Pedaling Down Memory Lane
China was once the world’s bicycle capital, but rates of bicycle ownership slumped as the economy boomed. However, the rise of bike-sharing services in recent years seems to have reignited China’s faded passion for cycling. Veteran photojournalist Zhang Huibin takes a trip down memory lane to growing in up rural Henan province in the ‘70s and ‘80s, when the humble bicycle still reigned supreme on China’s streets.
I first rode a bicycle when I was 10 years old in 1974. My family and I went to see off my eldest brother at the train station. He was returning to his military barracks after a brief holiday. My father encouraged me to learn to ride my brother’s bicycle. “Go on, have a try,” he urged while we were on our way to the station. I put my left foot on the pedal, while pushing the bike forward with my right foot.
The 28-inch-wheel “Forever bikes” with a crossbar, were the most widely used bicycles at the time. Children who were too short to reach the seat were told to stand on one pedal and poke a leg under the crossbar to reach the other pedal. You’d pedal a little and take your leg off the other pedal, then stick it back through and pedal a little more, creeping along until you got to where you were going.

▶ _Record set_
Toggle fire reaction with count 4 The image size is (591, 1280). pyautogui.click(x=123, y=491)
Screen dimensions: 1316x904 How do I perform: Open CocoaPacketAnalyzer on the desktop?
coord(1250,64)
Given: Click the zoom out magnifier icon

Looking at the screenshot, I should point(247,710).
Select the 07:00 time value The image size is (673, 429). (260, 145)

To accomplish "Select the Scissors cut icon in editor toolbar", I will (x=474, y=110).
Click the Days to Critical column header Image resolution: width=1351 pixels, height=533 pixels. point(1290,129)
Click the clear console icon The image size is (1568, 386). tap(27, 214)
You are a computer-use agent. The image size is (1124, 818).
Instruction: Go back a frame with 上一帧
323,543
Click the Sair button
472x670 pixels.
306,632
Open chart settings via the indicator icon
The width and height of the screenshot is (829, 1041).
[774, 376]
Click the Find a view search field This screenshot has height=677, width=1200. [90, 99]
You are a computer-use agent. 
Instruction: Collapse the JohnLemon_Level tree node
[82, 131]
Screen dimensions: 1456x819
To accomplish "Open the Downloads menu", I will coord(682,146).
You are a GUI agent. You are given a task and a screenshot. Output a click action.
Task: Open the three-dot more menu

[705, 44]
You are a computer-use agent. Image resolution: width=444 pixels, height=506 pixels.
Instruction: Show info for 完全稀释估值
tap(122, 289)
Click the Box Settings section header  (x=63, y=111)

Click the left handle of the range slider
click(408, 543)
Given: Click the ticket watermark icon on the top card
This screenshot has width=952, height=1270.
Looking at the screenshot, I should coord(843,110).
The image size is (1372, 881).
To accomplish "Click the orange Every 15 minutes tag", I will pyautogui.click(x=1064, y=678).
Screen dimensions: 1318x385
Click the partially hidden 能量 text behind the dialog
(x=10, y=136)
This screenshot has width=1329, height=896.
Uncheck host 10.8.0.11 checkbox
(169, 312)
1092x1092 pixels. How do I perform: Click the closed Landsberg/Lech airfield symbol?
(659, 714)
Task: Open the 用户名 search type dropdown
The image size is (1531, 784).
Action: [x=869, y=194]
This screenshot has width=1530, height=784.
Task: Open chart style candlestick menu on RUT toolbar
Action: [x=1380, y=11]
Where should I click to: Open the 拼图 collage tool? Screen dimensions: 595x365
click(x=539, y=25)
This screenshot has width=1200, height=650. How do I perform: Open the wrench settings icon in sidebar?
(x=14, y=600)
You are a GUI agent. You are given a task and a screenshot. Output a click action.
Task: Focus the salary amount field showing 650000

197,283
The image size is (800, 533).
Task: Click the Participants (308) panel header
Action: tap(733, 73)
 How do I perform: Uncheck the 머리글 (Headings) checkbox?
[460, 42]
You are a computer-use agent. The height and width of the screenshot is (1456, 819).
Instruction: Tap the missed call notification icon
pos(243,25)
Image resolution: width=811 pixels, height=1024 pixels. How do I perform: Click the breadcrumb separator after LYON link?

▶ _Required tasks_
1: According to the bicycle memoir, what bicycles were the most widely used at the time?
2: Pick up the bicycle memoir after its final sentence and continue it in the same first-person voice.

▶ _Responses in order_
1: The 28-inch-wheel "Forever bikes" with a crossbar.

2:
The bike-fixing expert
Brand-new bikes were rarely seen in the ‘70s, and most bikes were rickety, every part creaking except the broken bell. It was common to fix fallen pedals, broken chains, loose pegs and broken spokes, and cyclists became bike-fixing experts over time.
Foot injuries were common among cyclists. The axle that would jut out if a pedal fell off was the most dangerous component. When a bicycle started creaking because one side of the pin connecting the pedal arm to the gear crank had worn off, we would remove the pin and reverse it. The same pin would be used until it had completely worn out and snapped. Apart from this, repairing and inflating tires were also basic skills, while reattaching broken chains was reserved for the real experts. The most difficult task was changing broken spokes and making sure that all spokes were of the same length. Only veterans were able to change the steel ball bearings and the steel wire in the rear derailleur, which controls the gear system.
The ‘bike-riding men’ and ‘oily legs’
It was hard to ride on muddy roads, especially on rainy days when mud clogged the gap between the wheel and the mudguards. When the wheels would get stuck, cyclists would have to remove the mud with a stick or carry the bike on their shoulders. Often our pants got stained with the lubricating oil on bike chains because there were no chain covers, and you would end up with what we’d call “oily legs.” As time passed, we got chain covers, which evolved into chain sets, our level crossbars changed into slant frames, and heavy bikes became much lighter and more fashionable.
When I started learning photography in the early 1990s, I cycled to pig markets in nearby towns, attaching a tripod to the crossbar and putting my camera bag in a big basket. I would cycle anywhere between 5 kilometers (3.1 miles) to 50 kilometers, and my buttocks ached after the long rickety rides.
Pig farmers also cycled to the market with their scales. Big traders often came in trucks or tractors, while others rode bikes with layered baskets on each side of the bike filled with piglets.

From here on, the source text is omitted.